The multimodal GEC data creation for the paper titled Improving Grammatical Error Correction with Multimodal Feature Integration
, which was accepted in the Findings of ACL 2023.
@inproceedings{fang-etal-2023-improving,
title = "Improving Grammatical Error Correction with Multimodal Feature Integration",
author = "Fang, Tao and
Hu, Jinpeng and
Wong, Derek F. and
Wan, Xiang and
Chao, Lidia S. and
Chang, Tsung-Hui",
booktitle = "Findings of the Association for Computational Linguistics: ACL 2023",
month = jul,
year = "2023",
address = "Toronto, Canada",
publisher = "Association for Computational Linguistics",
url = "https://aclanthology.org/2023.findings-acl.594",
pages = "9328--9344",
}
Grammatical error correction (GEC) is a promising task aimed at correcting errors in a text. Many methods have been proposed to facilitate this task with remarkable results. However, most of them only focus on enhancing textual feature extraction without exploring the usage of other modalities' information (e.g., speech), which can also provide valuable knowledge to help the model detect grammatical errors. To shore up this deficiency, we propose a novel framework that integrates both speech and text features to enhance GEC. In detail, we create new multimodal GEC datasets for English and German by generating audio from text using the advanced text-to-speech models. Subsequently, we extract acoustic and textual representations by a multimodal encoder that consists of a speech and a text encoder. A mixture-of-experts (MoE) layer is employed to selectively align representations from the two modalities, and then a dot attention mechanism is used to fuse them as final multimodal representations.
Due to the large size of the English Clang8 data and the significant memory requirements for speech data, we are sharing the detailed methodology for generating English multimodal speech data.
Step 1: Requirements and Installation
This implementation is based on fairseq
Python version >= 3.8
# to install the latest stable release (0.10.x)
pip install fairseq
Step 2: Download English Train/Dev/Test Data
You can download the original data that was used to generate the speech data from the Link.
Step 3: Generate the speech data from the GEC data
# To accommodate the large size of the English Clang8 data, you can split it into multiple smaller files for easier handling.
sh generate_english_speech.sh
Please refer to the examples
folder where we have showcased some speech data generated using the CoNLL14 test set.
Since the amount of German data is not substantial, we have released all the speech data directly, and you can download it from the provided link.
English
sh train_and_eval_English.sh
German
sh train_and_eval_German.sh

## [Text and item location entries]
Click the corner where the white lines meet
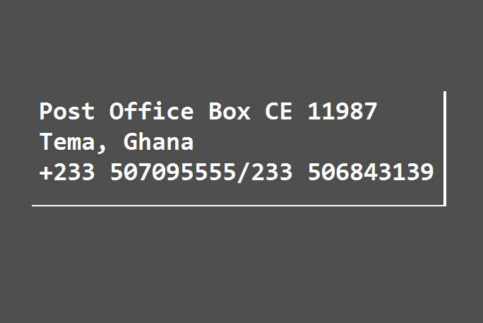click(x=445, y=206)
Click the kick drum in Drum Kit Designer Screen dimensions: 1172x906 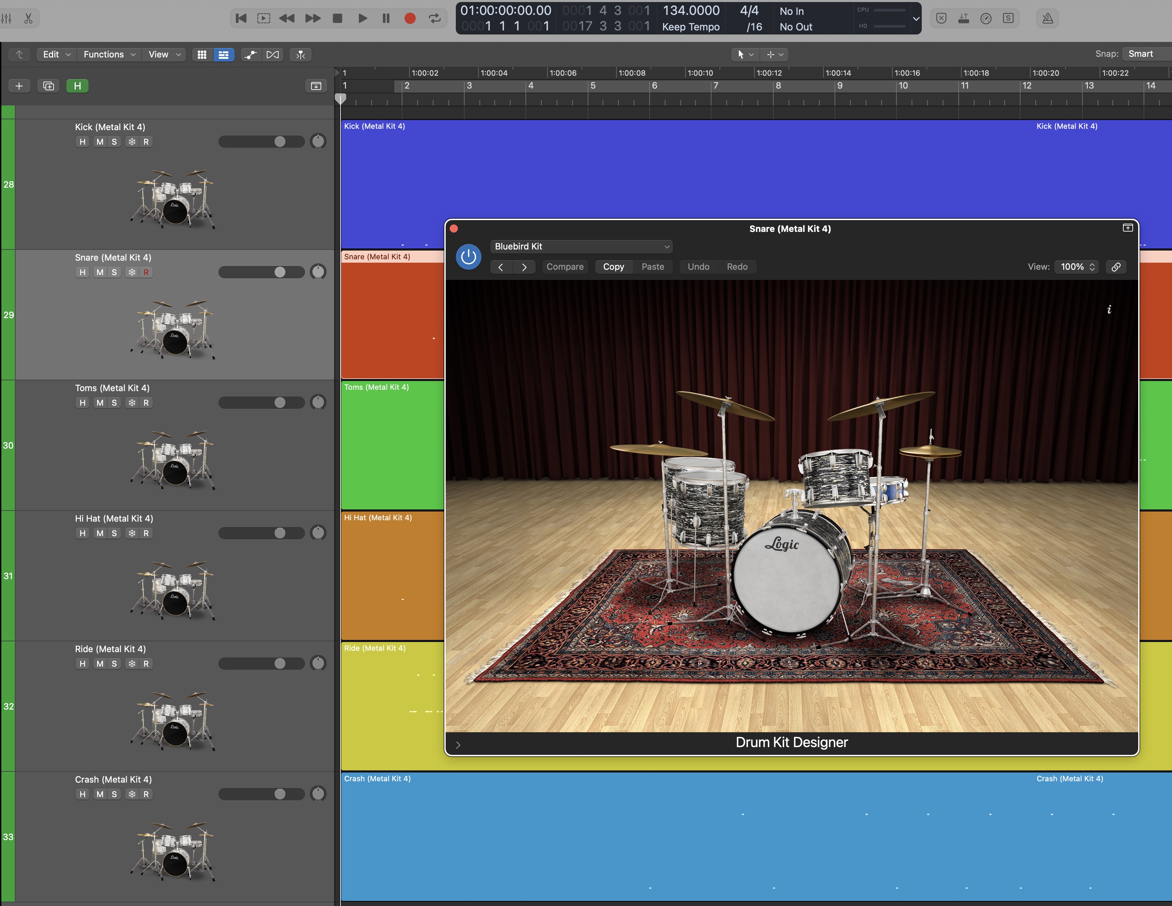click(x=786, y=579)
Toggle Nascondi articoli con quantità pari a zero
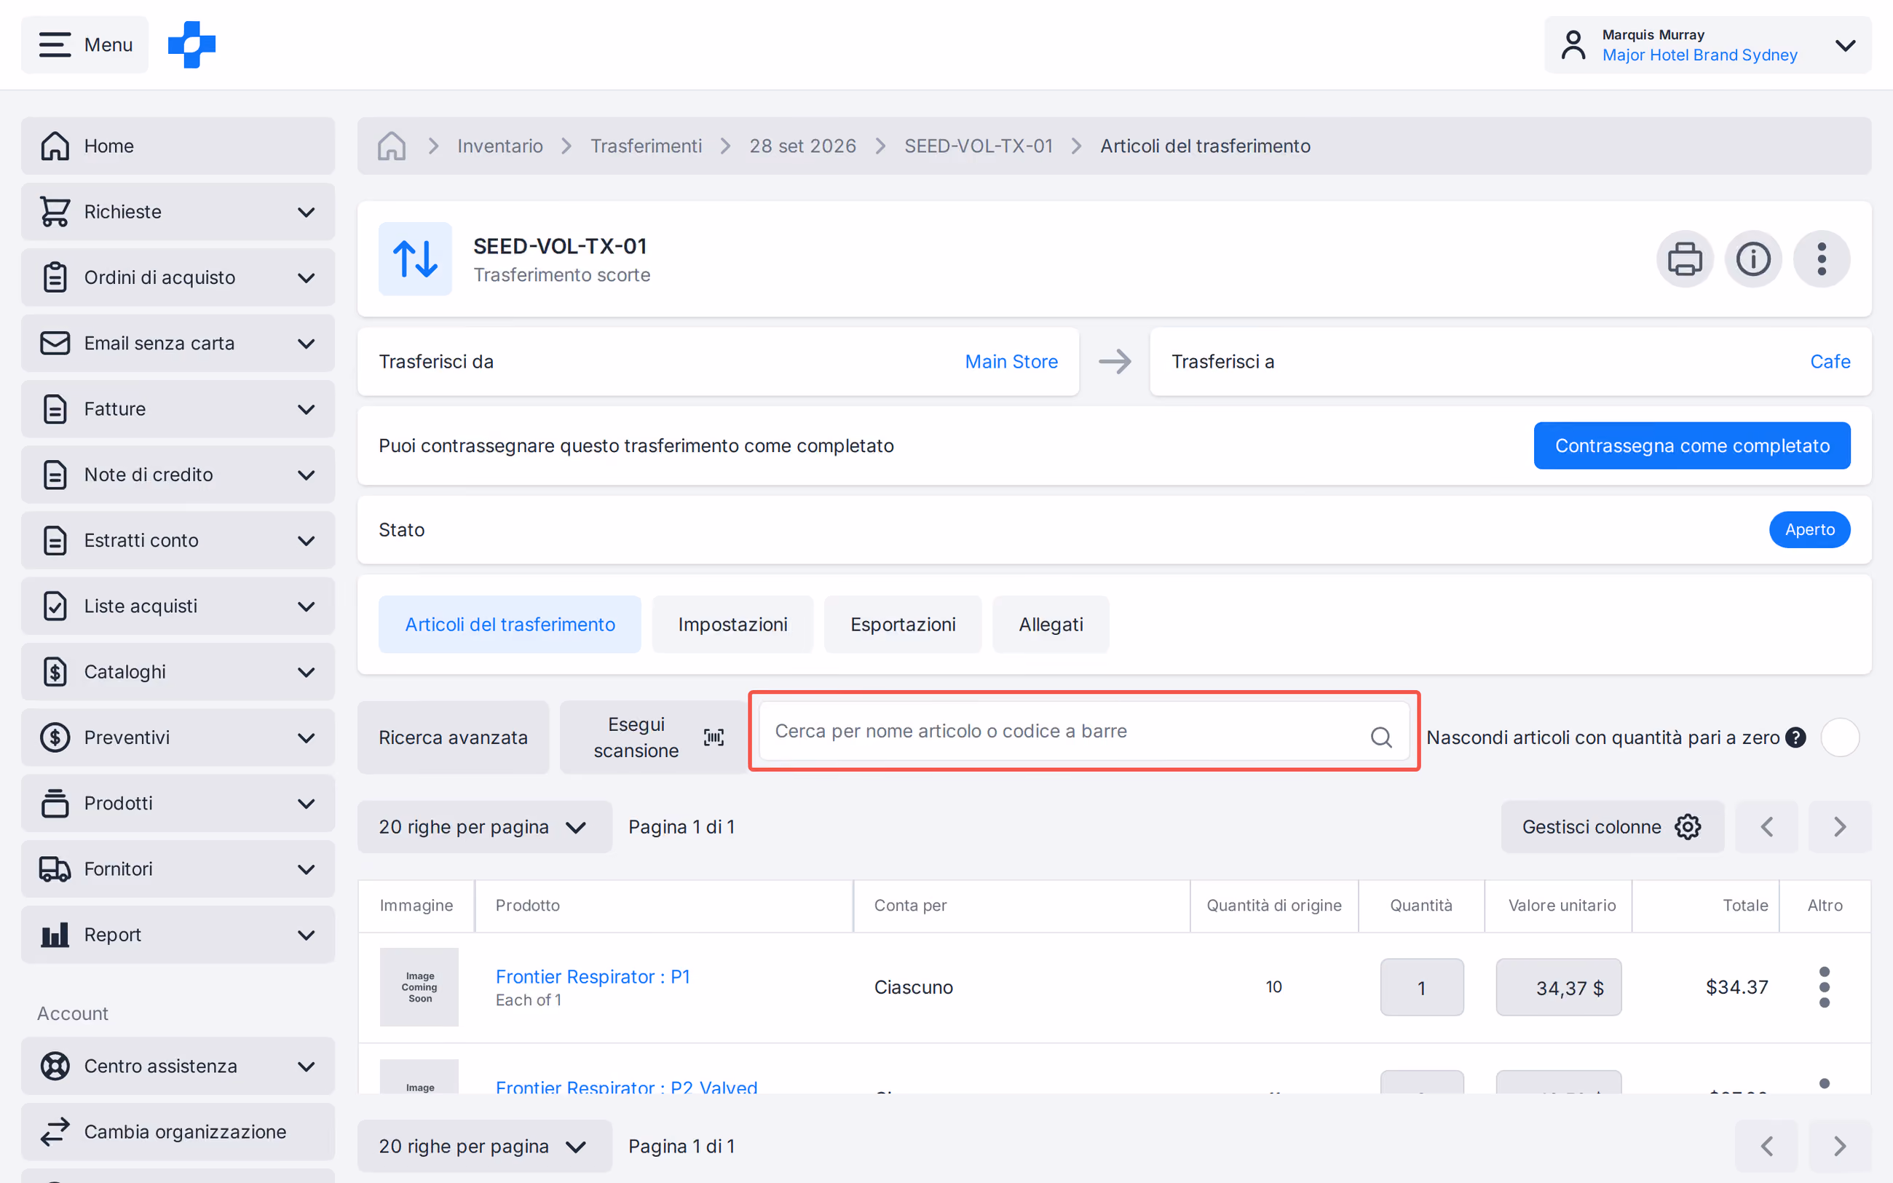The image size is (1893, 1183). (x=1839, y=737)
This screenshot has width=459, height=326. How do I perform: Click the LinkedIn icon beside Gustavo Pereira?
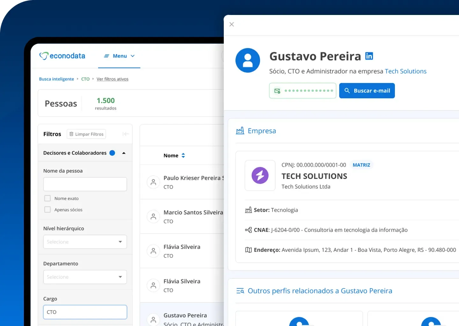pyautogui.click(x=369, y=56)
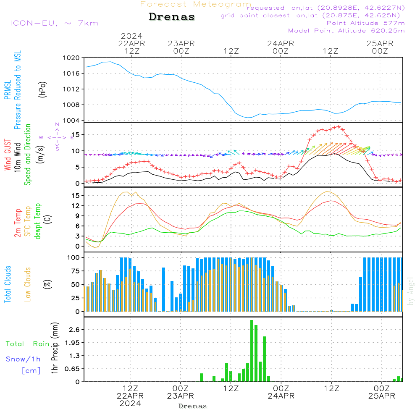Click the blue Total Clouds axis label
420x420 pixels.
coord(8,284)
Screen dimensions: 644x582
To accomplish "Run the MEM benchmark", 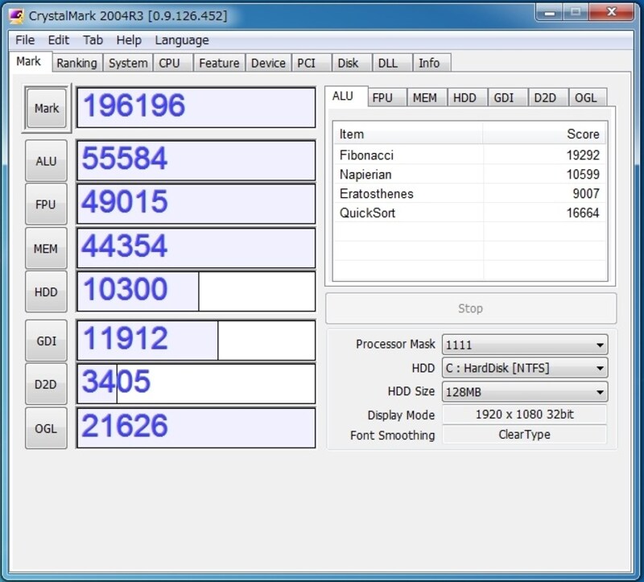I will (x=45, y=248).
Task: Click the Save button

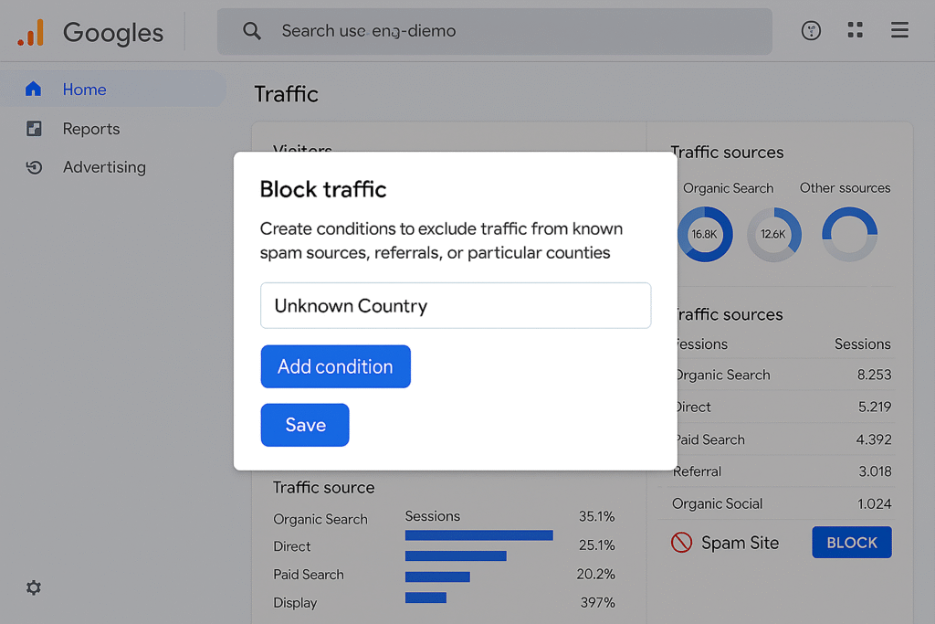Action: click(x=305, y=425)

## [Given instruction]
Reproduce the stretch of the multimodal GEC data page from "Due to the large" through "stable release (0.10.x)" word for word. You can set the records aside; they aren't needed here.

## [Response to the exercise]
Due to the large size of the English Clang8 data and the significant memory requirements for speech data, we are sharing the detailed methodology for generating English multimodal speech data.
Step 1: Requirements and Installation
This implementation is based on fairseq
Python version >= 3.8
# to install the latest stable release (0.10.x)